Im Fachkrankenhaus Hubertusburg werden Kinder und Jugendliche, die unter chronischen Schmerzen wie Bauch- und Kopfschmerzen, Entleerungsstörungen, ADHS/ ADS, Schulleistungsversagen oder Verhaltensauffälligkeiten und Epilepsie sowie neuropädriatischen Erkrankungen leiden, behandelt. Die genaue Entstehung, Entwicklung und Aufrechterhaltung psychosomatischer Störungsbilder ist kompliziert. „Sehr häufig sind Auslöser und damit Ursache für psychosomatische Erkrankungen bei Kindern und Jugendlichen eine Schulbelastung, die durch Über- oder Unterforderung zustande kommt, Schulmobbing, wodurch Ängste entwickelt werden, denen sich die Betroffenen nicht aussetzen wollen oder familiäre Konfliktsituationen, wie zum Beispiel eine Elterntrennung, bei der die Kinder sich in einem Loyalitäts-Konflikt befinden“, erklärt Dr. Birgitt Meier. „Wenn ein Kind auffällig oft über Bauch- oder Kopfschmerzen klagt, unter Ängsten oder Schlafproblemen leidet und diese Symptome länger als sechs Monate anhalten, handelt es sich häufig um eine psychosomatische Störung. Eltern sollten sich dann an den behandelnden Kinderarzt oder Hausarzt wenden, dieser stellt eine Überweisung für die Klinik aus. Es ist wichtig, diese Symptome ernst zu nehmen, denn eine psychosomatische Erkrankung ist eine genauso beeinträchtigende Krankheit wie jede andere auch. Kinder sind keine kleinen Erwachsenen, daher bedarf es sehr viel Fingerspitzengefühl“, weiß die Expertin.

Jährlich werden ca. 200 Kinder und Jugendliche vom Kleinkind- bis zum Jugendalter im Fachkrankenhaus Hubertusburg behandelt, welches regional und überregional tätig ist. Für die stationäre Behandlung stehen dort zehn Betten zur Verfügung. „Damit den kleinen und jungen Patienten wirklich geholfen werden kann, empfehlen wir einen Mindestaufenthalt von zehn bis vierzehn Tagen“, erläutert Dr. Birgitt Meier. Ob es zielführend ist, dass ein Elternteil bei seinem Spross bleiben kann oder nicht, wird nach dem individuellen Krankheitsbild entschieden.

BEREITGESTELLTES MATERIAL:
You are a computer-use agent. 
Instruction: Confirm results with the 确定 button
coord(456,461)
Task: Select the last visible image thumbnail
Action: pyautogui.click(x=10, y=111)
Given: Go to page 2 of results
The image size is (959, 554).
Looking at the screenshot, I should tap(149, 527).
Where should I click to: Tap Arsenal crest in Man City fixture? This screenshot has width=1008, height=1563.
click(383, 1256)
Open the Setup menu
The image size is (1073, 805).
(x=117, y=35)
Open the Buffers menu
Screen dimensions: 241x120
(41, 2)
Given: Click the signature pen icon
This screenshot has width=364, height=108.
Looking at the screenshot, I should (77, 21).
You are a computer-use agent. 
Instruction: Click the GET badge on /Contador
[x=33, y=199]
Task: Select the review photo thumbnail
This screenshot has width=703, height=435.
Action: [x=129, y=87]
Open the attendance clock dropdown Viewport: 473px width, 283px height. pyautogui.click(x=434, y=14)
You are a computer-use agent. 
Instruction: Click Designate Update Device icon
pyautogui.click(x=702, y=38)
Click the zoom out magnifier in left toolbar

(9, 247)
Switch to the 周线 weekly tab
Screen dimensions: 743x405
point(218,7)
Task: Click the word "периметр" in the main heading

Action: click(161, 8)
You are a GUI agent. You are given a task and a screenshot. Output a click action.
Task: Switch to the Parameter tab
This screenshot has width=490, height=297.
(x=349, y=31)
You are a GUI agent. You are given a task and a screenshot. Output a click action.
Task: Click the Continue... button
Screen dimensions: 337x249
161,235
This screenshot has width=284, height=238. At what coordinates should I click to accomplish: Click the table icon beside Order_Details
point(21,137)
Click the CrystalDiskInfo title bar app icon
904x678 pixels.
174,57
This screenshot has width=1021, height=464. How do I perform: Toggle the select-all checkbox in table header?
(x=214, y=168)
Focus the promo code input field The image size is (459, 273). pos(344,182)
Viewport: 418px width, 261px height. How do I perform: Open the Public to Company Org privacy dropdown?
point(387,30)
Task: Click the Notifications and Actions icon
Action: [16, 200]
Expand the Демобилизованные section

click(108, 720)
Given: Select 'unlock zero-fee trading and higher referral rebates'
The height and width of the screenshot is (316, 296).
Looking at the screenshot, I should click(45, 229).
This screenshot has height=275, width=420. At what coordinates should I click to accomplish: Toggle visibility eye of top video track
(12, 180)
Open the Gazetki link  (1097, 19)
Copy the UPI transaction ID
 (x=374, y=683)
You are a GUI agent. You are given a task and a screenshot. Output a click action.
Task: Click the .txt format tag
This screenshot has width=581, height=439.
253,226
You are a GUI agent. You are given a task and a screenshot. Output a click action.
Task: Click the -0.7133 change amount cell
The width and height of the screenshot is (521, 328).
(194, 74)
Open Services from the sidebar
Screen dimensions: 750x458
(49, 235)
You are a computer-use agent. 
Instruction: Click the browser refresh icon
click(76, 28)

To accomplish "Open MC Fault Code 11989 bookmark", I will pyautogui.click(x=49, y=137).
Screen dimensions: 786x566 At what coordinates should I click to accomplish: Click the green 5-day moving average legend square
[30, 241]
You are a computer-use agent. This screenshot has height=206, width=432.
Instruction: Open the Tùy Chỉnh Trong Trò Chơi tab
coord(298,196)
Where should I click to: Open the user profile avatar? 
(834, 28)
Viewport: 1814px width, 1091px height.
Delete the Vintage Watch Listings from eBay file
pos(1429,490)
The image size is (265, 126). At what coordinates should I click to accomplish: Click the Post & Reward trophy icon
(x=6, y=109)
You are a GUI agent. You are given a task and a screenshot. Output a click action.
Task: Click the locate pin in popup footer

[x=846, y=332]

ARBEITSAUFTRAG A: Fassen Sie den Absatz des Ausgangstexts, der mit „Jährlich werden ca. 200 Kinder“ beginnt, als kurze Stichpunktliste zusammen. Dabei sollen seine wesentlichen Fakten erhalten bleiben.
ARBEITSAUFTRAG B: Führen Sie den Ausgangstext über das Fachkrankenhaus Hubertusburg im Anschluss an seinen letzten Satz fort.

ERWARTETES ERGEBNIS A:
- Jährlich werden rund 200 Kinder und Jugendliche vom Kleinkind- bis zum Jugendalter im Fachkrankenhaus Hubertusburg behandelt.
- Die Klinik ist regional und überregional tätig.
- Für die stationäre Behandlung stehen zehn Betten zur Verfügung.
- Dr. Birgitt Meier empfiehlt einen Mindestaufenthalt von zehn bis vierzehn Tagen.
- Ob ein Elternteil beim Kind bleiben kann, wird je nach individuellem Krankheitsbild entschieden.

ERWARTETES ERGEBNIS B:
Die Behandlung von Kindern mit psychosomatischen Krankheitsbildern beruht auf einem multimodalen Diagnostik- und Therapiekonzept. Dieses Konzept beinhaltet ein Zusammenspiel aus Physio- und Ergotherapie, sozialpädagogischem Präventions-Training, psychologischen Untersuchungen, symptomorientierter Gruppenarbeit, in der aktive Schmerzbewältigungskonzepte erarbeitet werden, Einzel- und Gruppengesprächen und zielorientierter oder systemischer Familientherapie.

Jeder psychosomatischen Behandlung geht eine Abklärung einer organischen Ursache der Beschwerden voraus. Erst wenn dies ausgeschlossen ist, beginnen die genaue Einschätzung des Krankheitsbildes und die Entwicklung eines individuellen Behandlungskonzeptes. „Bei psychosomatischen Erkrankungen gibt es durch multimodale Therapie eine deutliche Besserungschance. Wir geben den Kindern und Jugendlichen individuelle Konzepte zur Hilfe und Selbsthilfe in belastenden Situationen an die Hand, die sie und auch die Eltern im Anschluss an die stationäre Therapie im ambulanten Setting anwenden können,“ erklärt Dr. Birgitt Meier.